(Problem requirements):
Please print the records exactly, starting at the line containing "Click the Portal Insights bar chart icon" and ending at the line containing "click(x=45, y=56)", with both of those lines included. Leave the pictures out of your answer.

(Supplied records):
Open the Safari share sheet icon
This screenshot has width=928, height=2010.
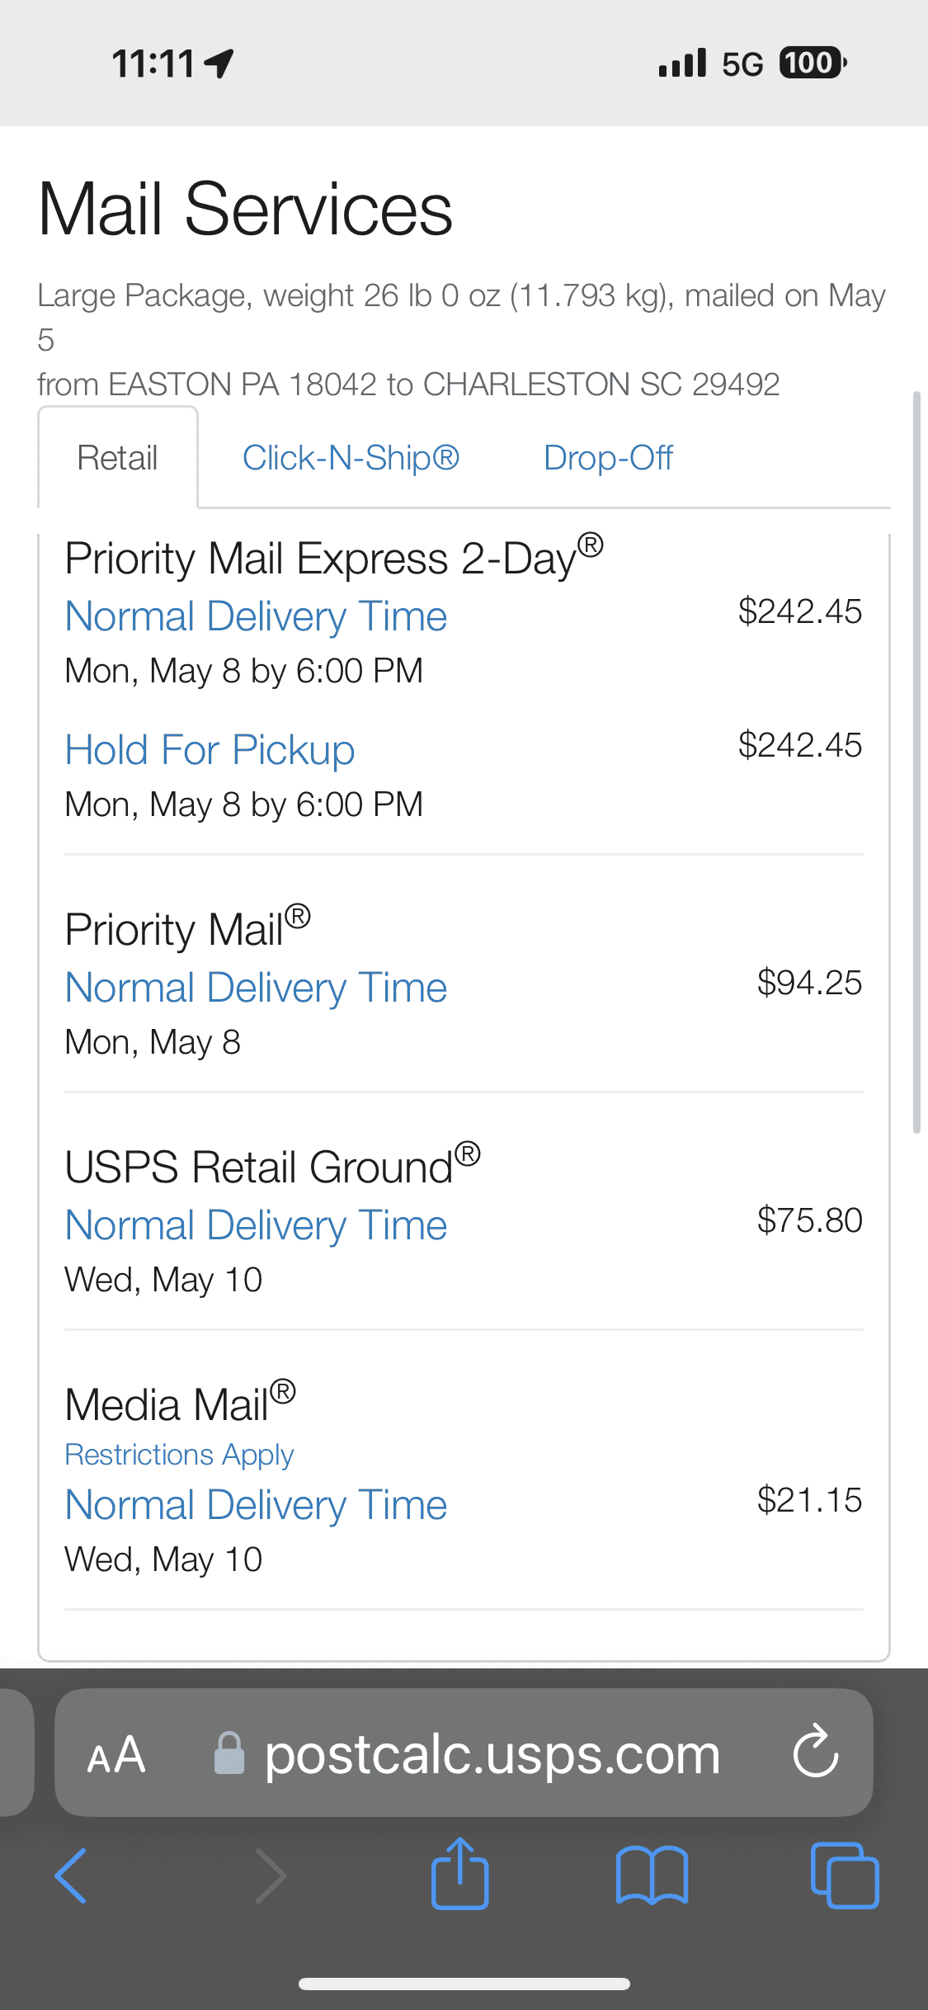coord(460,1873)
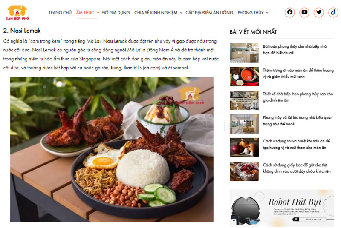Expand the Ẩm Thực dropdown arrow
This screenshot has width=341, height=228.
click(x=98, y=13)
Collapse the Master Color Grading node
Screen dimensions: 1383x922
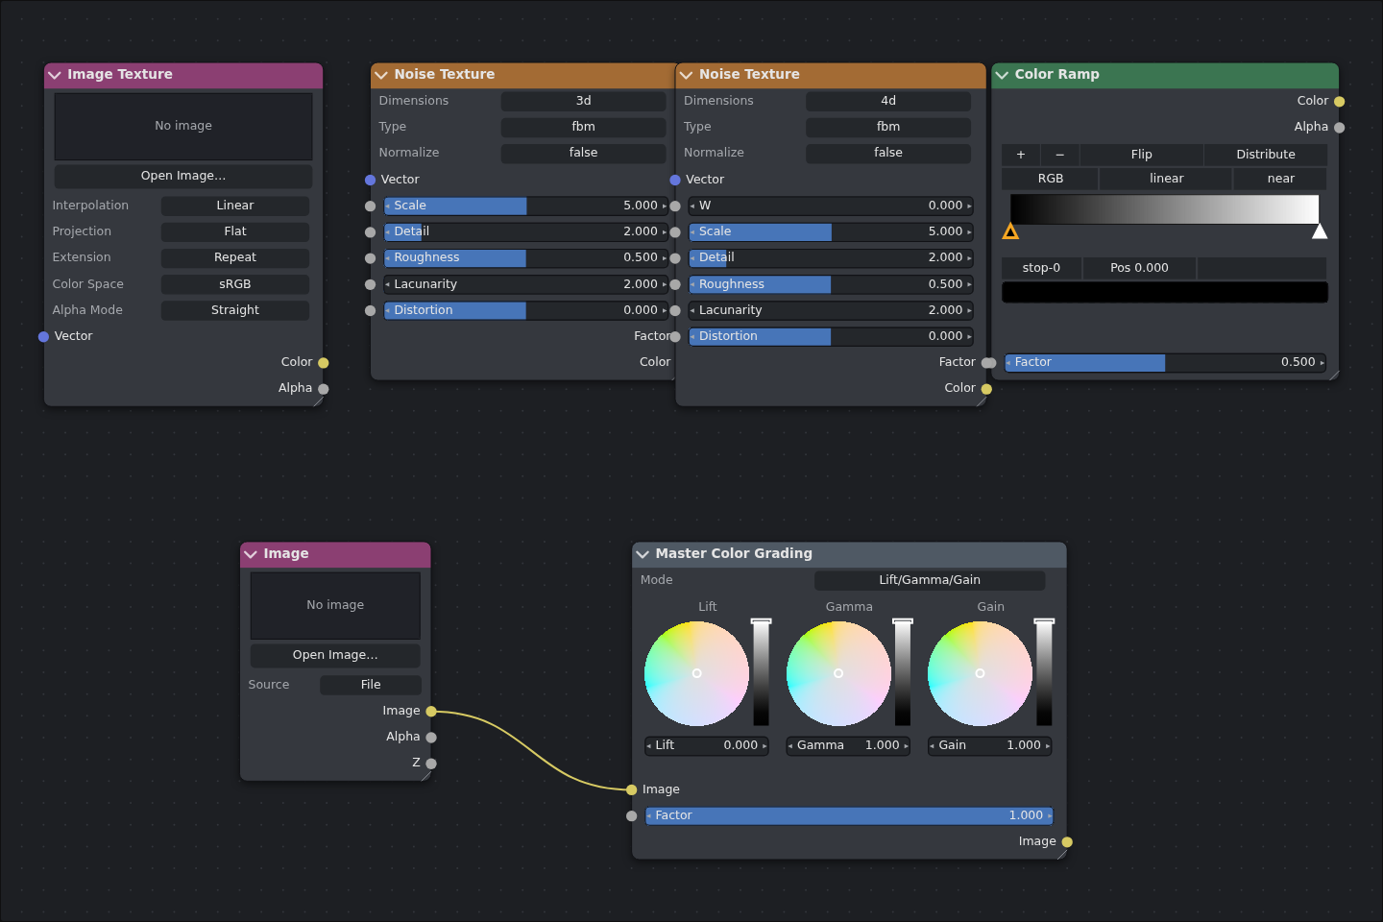pos(643,554)
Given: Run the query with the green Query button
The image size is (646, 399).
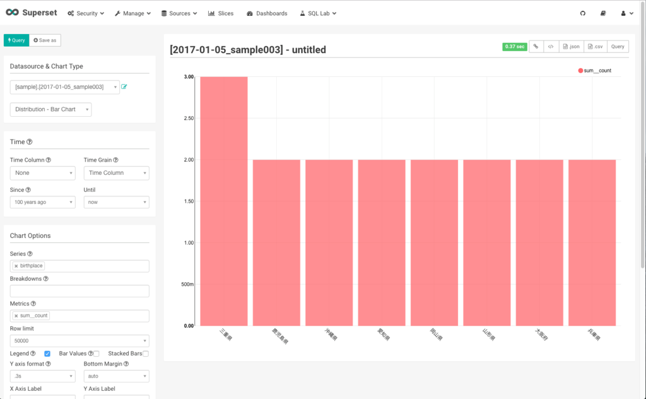Looking at the screenshot, I should point(16,40).
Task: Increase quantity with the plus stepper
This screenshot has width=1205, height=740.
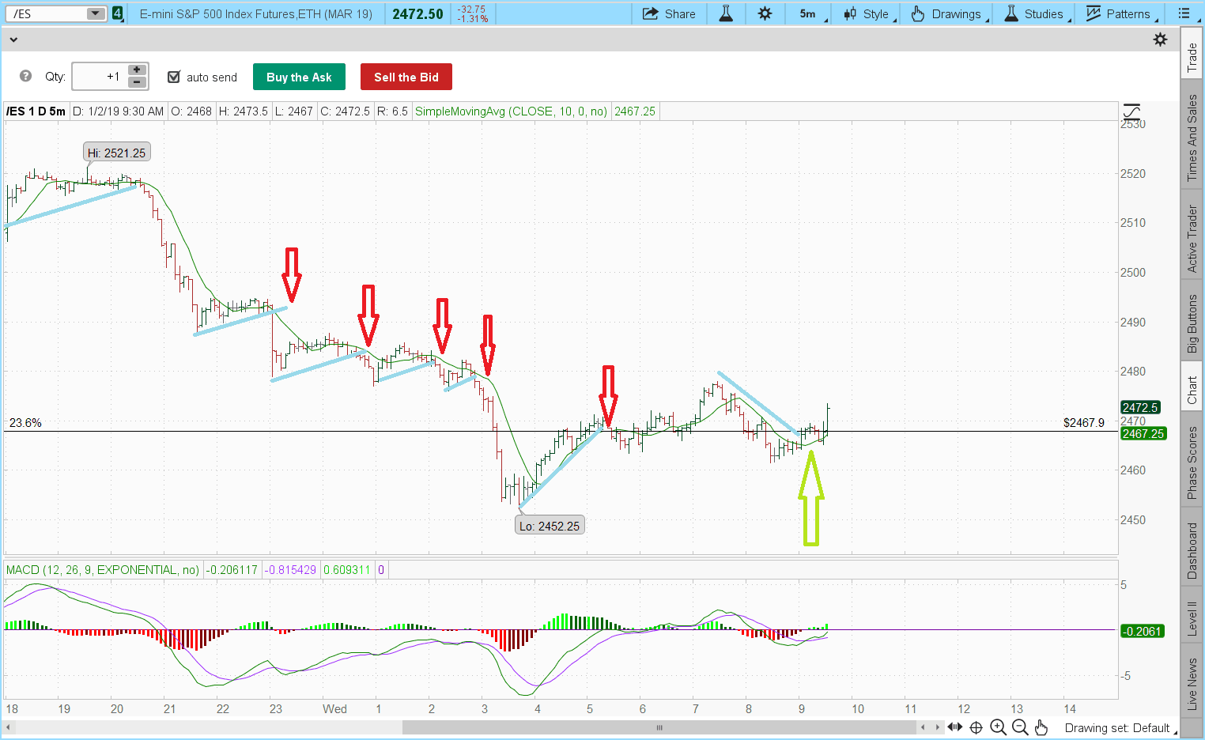Action: [137, 71]
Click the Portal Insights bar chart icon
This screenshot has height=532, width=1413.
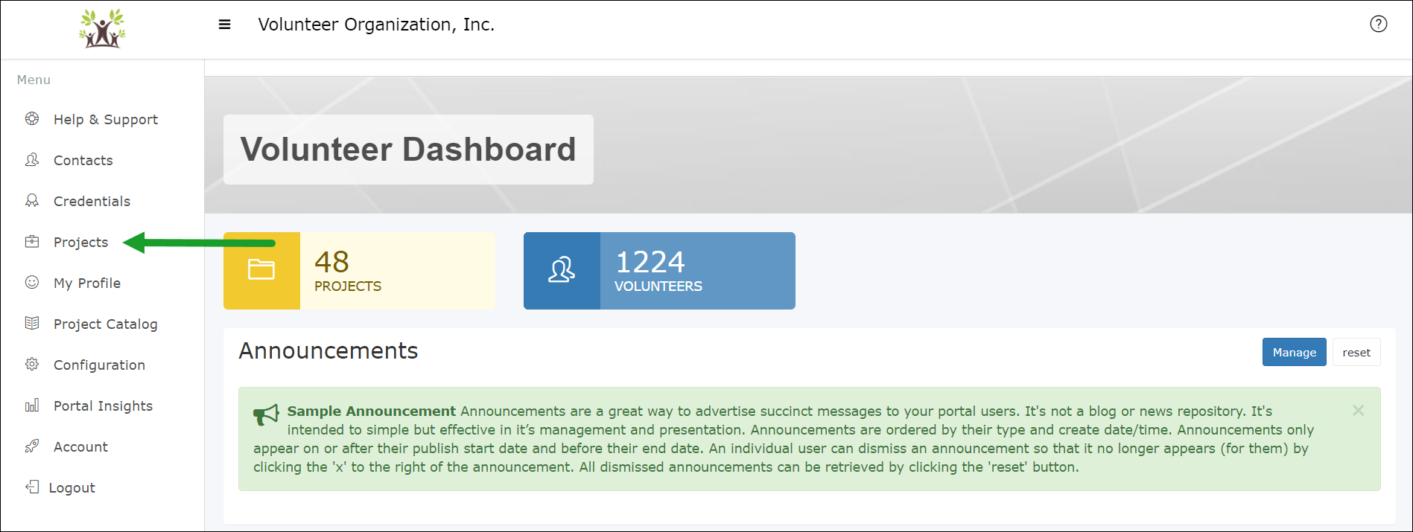pos(31,405)
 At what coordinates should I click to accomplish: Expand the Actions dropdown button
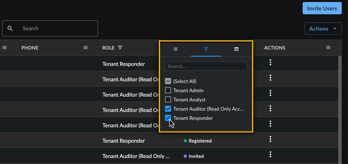click(323, 29)
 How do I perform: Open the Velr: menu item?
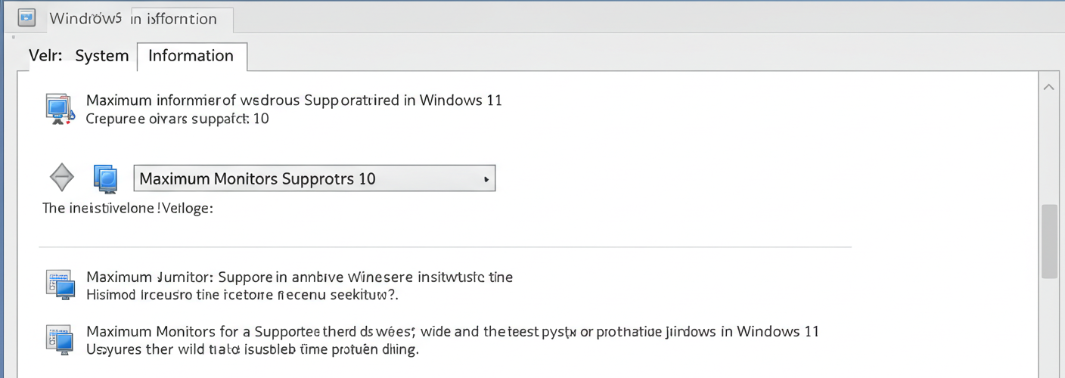click(x=45, y=56)
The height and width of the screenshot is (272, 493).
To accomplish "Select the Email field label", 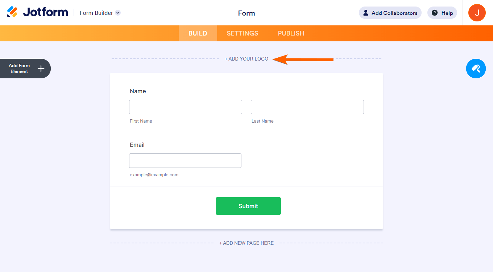I will [137, 145].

(Solution):
Click the Portal Insights bar chart icon
This screenshot has height=532, width=1413.
pos(31,405)
 At what coordinates should I click to accomplish: Expand the Actions dropdown button
click(323, 29)
 How do I perform: Open the Velr: menu item?
click(x=45, y=56)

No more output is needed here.